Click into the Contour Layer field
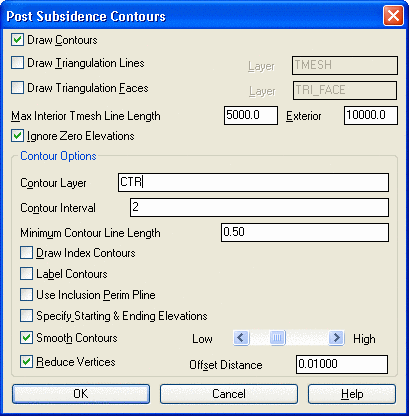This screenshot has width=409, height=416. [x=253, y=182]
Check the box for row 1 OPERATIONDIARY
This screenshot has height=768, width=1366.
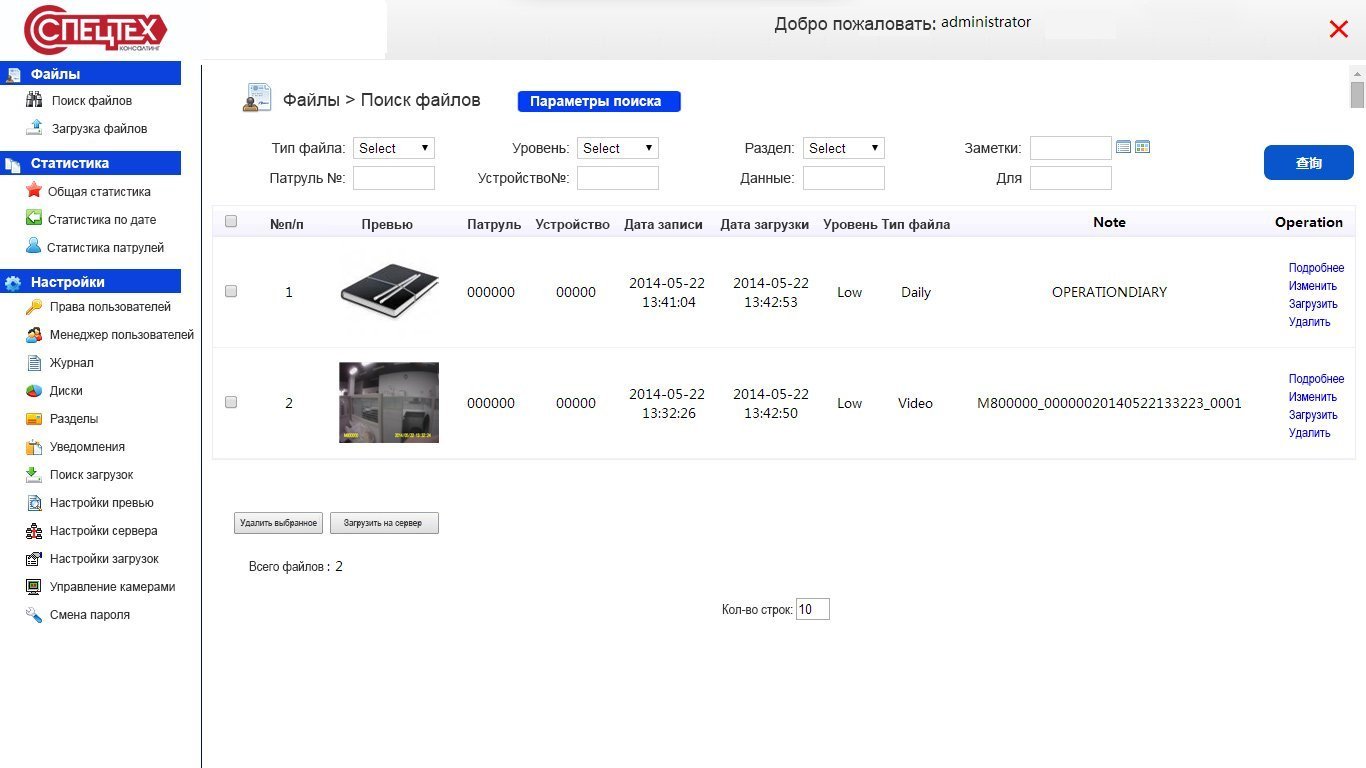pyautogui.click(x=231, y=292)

EXERCISE
Transcribe the text of every entry above word for word, omitting the pictures.

SOLUTION
Click into the Contour Layer field
This screenshot has width=409, height=416. [x=253, y=182]
Check the box for row 1 OPERATIONDIARY
This screenshot has height=768, width=1366.
pyautogui.click(x=231, y=292)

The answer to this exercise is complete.